==== Reading text

When I first heard about Facebook's React library, I came away unimpressed. First, it came from Facebook (groan!). Second, aside from claims of really fast rendering, I didn't see what the big deal was. And finally, it seemed like React's proponents went out of their way to bash current leaders, namely Angular and Ember.
Well, I was (and still am) a huge fan of Angular. I've made the necessary (and significant) time investment to learn it and can now do pretty much whatever I need with it. Therefore, constantly hearing about how some wet-behind-the-ears framework from Facebook (groan!) was so much better than my beloved Angular did nothing to endear me to it.
And so, as is my custom, I assumed that React was a flash-in-the-pan, here-today-gone-tomorrow kind of framework and decided to simply ignore it until that happened. This was a fine plan except for one flaw: React refused to go away. On the contrary, it seemed like every other day someone was signing its praises.
Since ignoring React was getting me nowhere, I decided to give in and take a closer look. Here's what I found.
tldr; React is a very impressive library for developing fast, component-based UIs. That said, it's not a full framework and will likely require additional libraries in order to build large apps.
What Is This React You Speak Of?
Component Driven UI
React is all about components. Its creators firmly believe in components as the right way to do UI and they've built a framework which goes out of its way to push the developer in that direction.
I couldn't agree more with this approach. Components are a really good way to structure application UI for two reasons. First, it's much easier to reason about (and build and debug) an application when you can restrict your mental model to a specific component within it.
Second, a component-centric mindset forces you to look for and extract common patterns used in your application into reusable pieces. Instead of thinking "To implement a table filter, I'll just add a few tags to my template", you think "To implement a table filter, I'll add a new component to my app and drop that component into my template".

========
==== Data extract

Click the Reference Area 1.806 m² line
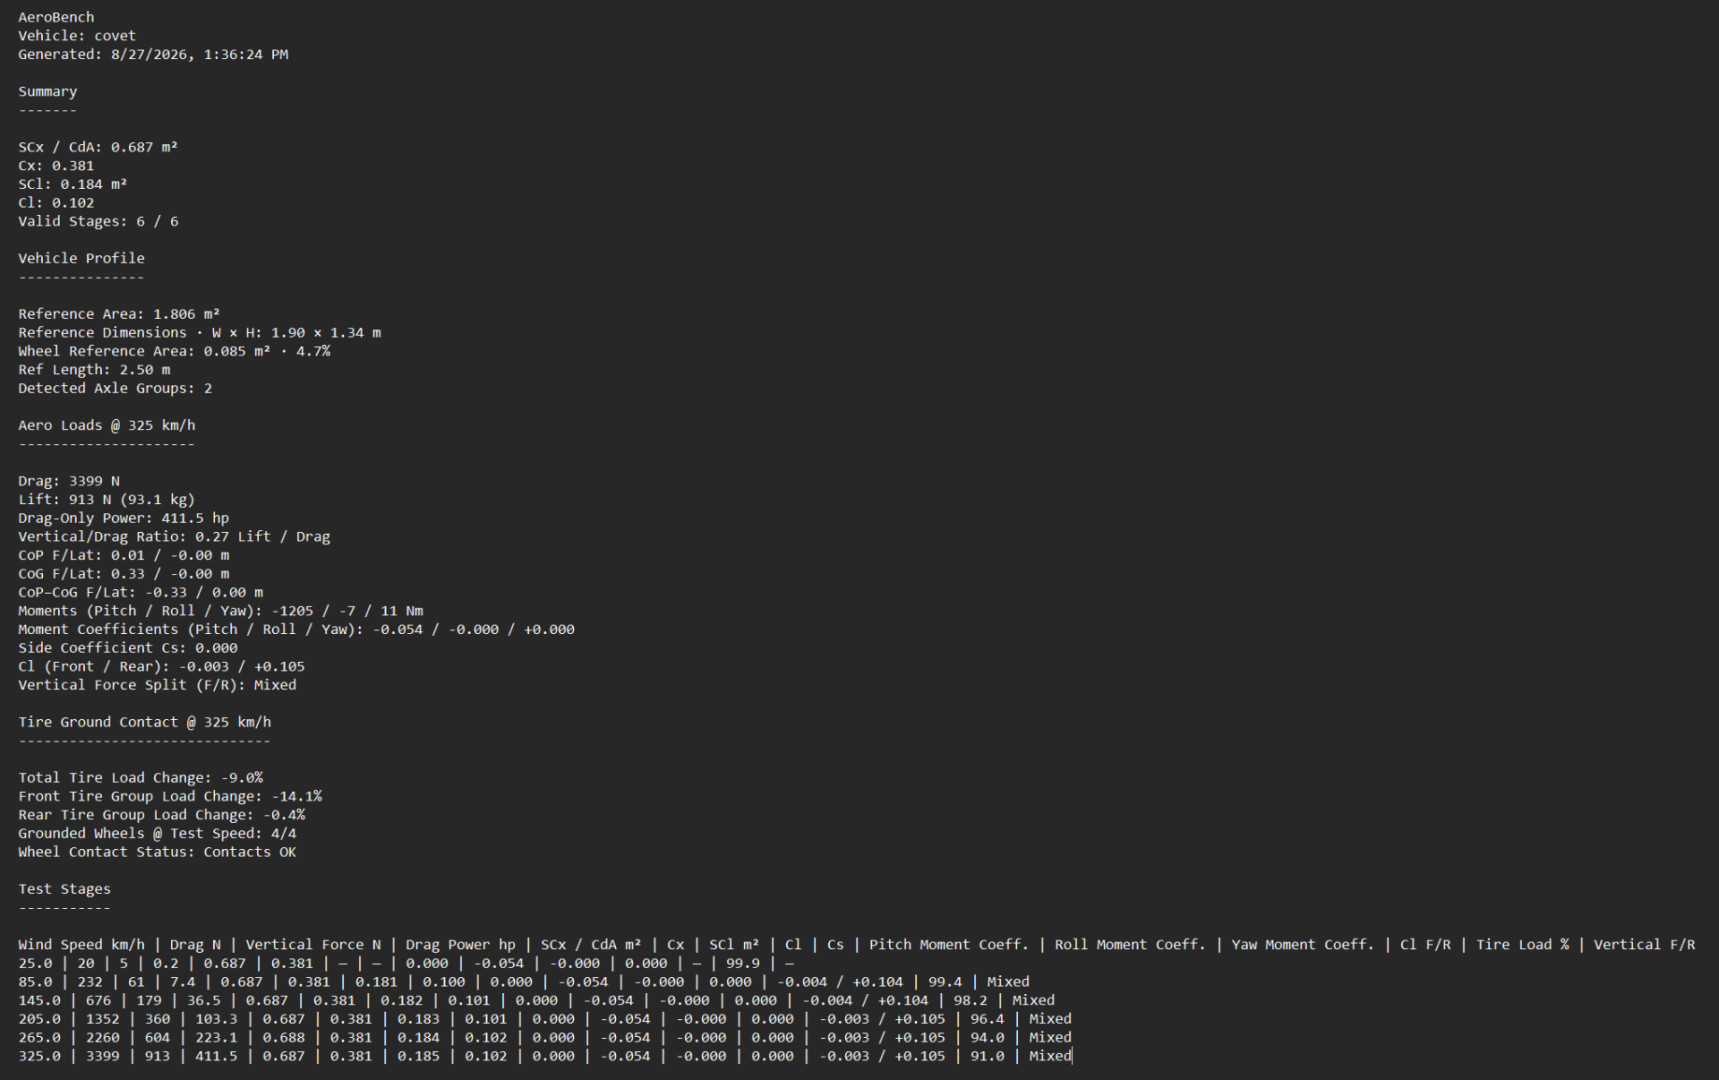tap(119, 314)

========

_Jobs_:
#1 Transcribe the portion of the React article starting at "Well, I was" and ending at "endear me to it.".
#2 Using the React article above, decide whether each statement agrees with it, answering yes or no and quoting the words that settle it: (a) The author is no longer a fan of Angular. (b) The author considers React a full framework. (c) The author agrees with React's component-driven approach to UI.
#3 Take the article about React further, picking up after its final sentence.

_Results for the exercise_:
#1
Well, I was (and still am) a huge fan of Angular. I've made the necessary (and significant) time investment to learn it and can now do pretty much whatever I need with it. Therefore, constantly hearing about how some wet-behind-the-ears framework from Facebook (groan!) was so much better than my beloved Angular did nothing to endear me to it.

#2
(a) No: "I was (and still am) a huge fan of Angular."
(b) No: "it's not a full framework and will likely require additional libraries in order to build large apps."
(c) Yes: "I couldn't agree more with this approach."

#3
By the way, unless component orientation is front and center in your framework, you won't think this way. In fact, unless your framework not only encourages, but makes it easy to create components, you won't. For example, Angular definitely has the concept of components in the form of directives. This is great, except that creating directives is not trivial.
To create directives you need to have a deep understanding of how Angular's runtime is managed (compiling vs linking), how scope inheritance works (isolated vs. parent vs. child), and possibly what transclusion is. And so, many Angular devs simply ignore directives and use templates instead (I certainly was in this category until fairly recently).
React is also all about immutability. Data flow between components is one-way and immutable by default. There's a special ceremony around mutating state.
Again, this is a fantastic idea. Making state mutations so explicit and intentional forces the developer to really think about the flow of data within the app. It encourages eliminating needless state (such as creating separate variables to keep track of list counts) and makes bugs due to state inconsistencies between different parts of the app less likely.
Ok, So Can You Build Apps With It?
It's important to remember that React (unlike Angular or Ember) is not a full framework. It is about the UI (or, as its website puts it "React is the V in MVC"). It gives you everything you need to create and render components, but it is missing a few things:
- module system
- model management
- server access
There are many options for each of these available on React's Complementary Tools page.
Another thing to consider is testing. Facebook has its own test runner called Jest, which makes it easier to test React components. I haven't tried it yet, but it does look similar to Angular's Karma (which by the way is an excellent test runner).
Integration With Angular
Looking at the list of missing items, one can't help but notice that Angular has support for all of these. Given that, one can't help but wonder whether Angular and React can be combined.
It turns out that it's at least possible to combine React and Angular. It boils down to calling React's
renderComponent() method from Angular directive's
I haven't made up my mind about whether this is a good idea. After all, you still need to go through the hassle of creating directives, and you now have to also figure out what belongs in that directive and what belongs in React's component.
React or Angular
So, should Angular devs switch to React? It's difficult for me to answer this question because, while I understand where React excels, I don't know what the warts are. I don't know what it's like to write large apps in React, what it's like to debug weird issues in React.
I suspect that skilled Angular devs can get by just fine with Angular. If you know what you're doing with Angular, you can get a lot of mileage out of it. Unless you have some crazy performance problem which requires a rewrite, there may not be enough of a reason to switch.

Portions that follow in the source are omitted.